Lines of data:

* Begin *

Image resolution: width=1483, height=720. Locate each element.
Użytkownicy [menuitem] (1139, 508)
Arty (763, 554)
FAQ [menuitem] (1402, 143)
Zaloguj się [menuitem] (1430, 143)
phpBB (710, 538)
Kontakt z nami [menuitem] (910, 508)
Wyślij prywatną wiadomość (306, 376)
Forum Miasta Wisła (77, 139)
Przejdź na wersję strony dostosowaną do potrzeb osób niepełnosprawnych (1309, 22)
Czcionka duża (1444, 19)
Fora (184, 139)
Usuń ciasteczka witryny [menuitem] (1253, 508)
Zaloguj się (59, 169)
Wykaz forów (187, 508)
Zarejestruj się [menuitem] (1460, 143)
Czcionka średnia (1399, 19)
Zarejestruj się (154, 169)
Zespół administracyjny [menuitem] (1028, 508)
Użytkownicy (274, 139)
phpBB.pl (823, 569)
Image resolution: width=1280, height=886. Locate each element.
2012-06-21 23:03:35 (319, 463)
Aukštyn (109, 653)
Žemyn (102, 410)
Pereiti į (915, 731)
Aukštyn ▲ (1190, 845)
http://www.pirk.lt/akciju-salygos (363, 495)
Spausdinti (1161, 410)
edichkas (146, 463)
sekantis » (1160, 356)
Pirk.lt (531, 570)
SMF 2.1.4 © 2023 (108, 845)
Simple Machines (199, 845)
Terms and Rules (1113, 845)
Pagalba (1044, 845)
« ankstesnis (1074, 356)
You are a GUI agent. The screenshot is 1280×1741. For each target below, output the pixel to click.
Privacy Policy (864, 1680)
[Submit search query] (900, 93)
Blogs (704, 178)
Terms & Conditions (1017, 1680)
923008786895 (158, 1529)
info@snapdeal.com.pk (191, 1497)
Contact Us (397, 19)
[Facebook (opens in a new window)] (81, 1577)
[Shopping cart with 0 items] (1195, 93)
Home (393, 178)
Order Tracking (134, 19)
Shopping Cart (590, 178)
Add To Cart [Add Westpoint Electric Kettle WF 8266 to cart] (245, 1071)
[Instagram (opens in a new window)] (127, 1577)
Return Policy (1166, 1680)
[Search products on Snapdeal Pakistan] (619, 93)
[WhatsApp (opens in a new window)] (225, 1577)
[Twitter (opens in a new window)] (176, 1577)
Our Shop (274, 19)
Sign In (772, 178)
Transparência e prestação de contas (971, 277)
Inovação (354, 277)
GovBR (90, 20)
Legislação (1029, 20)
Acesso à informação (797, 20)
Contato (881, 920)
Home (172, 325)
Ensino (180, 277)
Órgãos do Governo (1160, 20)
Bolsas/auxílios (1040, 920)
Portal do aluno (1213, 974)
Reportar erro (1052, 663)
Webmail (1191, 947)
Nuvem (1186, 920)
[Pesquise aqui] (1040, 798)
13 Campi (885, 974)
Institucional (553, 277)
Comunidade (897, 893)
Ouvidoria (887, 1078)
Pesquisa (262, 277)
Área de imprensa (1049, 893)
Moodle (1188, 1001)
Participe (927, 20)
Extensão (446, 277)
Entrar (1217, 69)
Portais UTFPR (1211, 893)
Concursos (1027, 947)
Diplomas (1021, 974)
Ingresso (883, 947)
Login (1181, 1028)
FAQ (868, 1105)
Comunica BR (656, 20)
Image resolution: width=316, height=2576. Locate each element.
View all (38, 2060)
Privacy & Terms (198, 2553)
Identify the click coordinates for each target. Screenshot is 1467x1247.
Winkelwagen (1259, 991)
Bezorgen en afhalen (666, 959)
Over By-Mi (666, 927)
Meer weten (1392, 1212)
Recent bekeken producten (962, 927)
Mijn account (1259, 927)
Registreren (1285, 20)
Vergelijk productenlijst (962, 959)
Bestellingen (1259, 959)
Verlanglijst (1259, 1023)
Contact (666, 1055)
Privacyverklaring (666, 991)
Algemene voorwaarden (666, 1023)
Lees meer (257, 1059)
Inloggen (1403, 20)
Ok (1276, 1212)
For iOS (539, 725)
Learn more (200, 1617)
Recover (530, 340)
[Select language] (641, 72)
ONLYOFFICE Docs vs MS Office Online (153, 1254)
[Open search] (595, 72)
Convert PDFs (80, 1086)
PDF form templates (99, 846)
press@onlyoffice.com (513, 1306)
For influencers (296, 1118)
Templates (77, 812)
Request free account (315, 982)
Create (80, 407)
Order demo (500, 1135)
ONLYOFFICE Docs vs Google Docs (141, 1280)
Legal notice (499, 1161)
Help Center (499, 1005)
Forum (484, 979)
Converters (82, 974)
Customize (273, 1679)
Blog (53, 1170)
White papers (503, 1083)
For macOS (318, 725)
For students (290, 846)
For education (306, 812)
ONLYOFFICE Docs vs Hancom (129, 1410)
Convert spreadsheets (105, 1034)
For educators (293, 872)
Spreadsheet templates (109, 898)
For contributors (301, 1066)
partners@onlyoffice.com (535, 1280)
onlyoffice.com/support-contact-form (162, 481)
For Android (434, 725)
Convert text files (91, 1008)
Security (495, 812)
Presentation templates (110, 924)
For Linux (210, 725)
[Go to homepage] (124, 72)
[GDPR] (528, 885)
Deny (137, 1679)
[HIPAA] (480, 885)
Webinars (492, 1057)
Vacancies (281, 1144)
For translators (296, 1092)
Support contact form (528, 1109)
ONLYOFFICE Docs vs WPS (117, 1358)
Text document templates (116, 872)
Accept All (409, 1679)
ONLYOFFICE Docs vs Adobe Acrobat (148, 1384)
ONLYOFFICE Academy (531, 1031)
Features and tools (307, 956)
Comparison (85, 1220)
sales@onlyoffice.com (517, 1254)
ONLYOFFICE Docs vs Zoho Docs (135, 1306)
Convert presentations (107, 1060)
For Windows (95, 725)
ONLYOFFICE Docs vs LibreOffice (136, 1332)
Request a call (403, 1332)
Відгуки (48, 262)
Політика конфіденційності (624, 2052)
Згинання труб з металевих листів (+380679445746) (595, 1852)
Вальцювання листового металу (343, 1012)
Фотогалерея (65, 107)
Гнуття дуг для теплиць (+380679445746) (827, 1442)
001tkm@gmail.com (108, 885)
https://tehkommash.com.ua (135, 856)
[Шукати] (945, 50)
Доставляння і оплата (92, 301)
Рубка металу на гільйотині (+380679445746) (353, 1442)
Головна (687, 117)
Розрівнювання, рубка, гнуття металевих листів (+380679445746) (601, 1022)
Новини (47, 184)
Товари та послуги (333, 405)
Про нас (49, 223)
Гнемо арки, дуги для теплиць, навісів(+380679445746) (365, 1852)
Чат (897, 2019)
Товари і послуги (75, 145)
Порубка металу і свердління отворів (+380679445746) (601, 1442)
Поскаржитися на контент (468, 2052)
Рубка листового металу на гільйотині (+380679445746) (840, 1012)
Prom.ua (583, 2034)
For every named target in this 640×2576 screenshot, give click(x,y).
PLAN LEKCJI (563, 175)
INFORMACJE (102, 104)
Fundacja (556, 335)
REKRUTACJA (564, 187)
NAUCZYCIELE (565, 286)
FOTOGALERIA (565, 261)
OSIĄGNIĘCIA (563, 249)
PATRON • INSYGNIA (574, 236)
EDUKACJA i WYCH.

* End *

» Task instructions:
Copy out word for word the stretch of records from the line containing "For students (290, 846)" through the line containing "Prom.ua (583, 2034)", including both of those lines.

» Worked solution:
For students (290, 846)
For education (306, 812)
ONLYOFFICE Docs vs Hancom (129, 1410)
Convert spreadsheets (105, 1034)
For educators (293, 872)
Spreadsheet templates (109, 898)
For contributors (301, 1066)
partners@onlyoffice.com (535, 1280)
onlyoffice.com/support-contact-form (162, 481)
For Android (434, 725)
Convert text files (91, 1008)
Security (495, 812)
Presentation templates (110, 924)
For Linux (210, 725)
[Go to homepage] (124, 72)
[GDPR] (528, 885)
Deny (137, 1679)
[HIPAA] (480, 885)
Webinars (492, 1057)
Vacancies (281, 1144)
For translators (296, 1092)
Support contact form (528, 1109)
ONLYOFFICE Docs vs WPS (117, 1358)
Text document templates (116, 872)
Accept All (409, 1679)
ONLYOFFICE Docs vs Adobe Acrobat (148, 1384)
ONLYOFFICE Academy (531, 1031)
Features and tools (307, 956)
Comparison (85, 1220)
sales@onlyoffice.com (517, 1254)
ONLYOFFICE Docs vs Zoho Docs (135, 1306)
Convert presentations (107, 1060)
For Windows (95, 725)
ONLYOFFICE Docs vs LibreOffice (136, 1332)
Request a call (403, 1332)
Відгуки (48, 262)
Політика конфіденційності (624, 2052)
Згинання труб з металевих листів (+380679445746) (595, 1852)
Вальцювання листового металу (343, 1012)
Фотогалерея (65, 107)
Гнуття дуг для теплиць (+380679445746) (827, 1442)
001tkm@gmail.com (108, 885)
https://tehkommash.com.ua (135, 856)
[Шукати] (945, 50)
Доставляння і оплата (92, 301)
Рубка металу на гільйотині (+380679445746) (353, 1442)
Головна (687, 117)
Розрівнювання, рубка, гнуття металевих листів (+380679445746) (601, 1022)
Новини (47, 184)
Товари та послуги (333, 405)
Про нас (49, 223)
Гнемо арки, дуги для теплиць, навісів(+380679445746) (365, 1852)
Чат (897, 2019)
Товари і послуги (75, 145)
Порубка металу і свердління отворів (+380679445746) (601, 1442)
Поскаржитися на контент (468, 2052)
Рубка листового металу на гільйотині (+380679445746) (840, 1012)
Prom.ua (583, 2034)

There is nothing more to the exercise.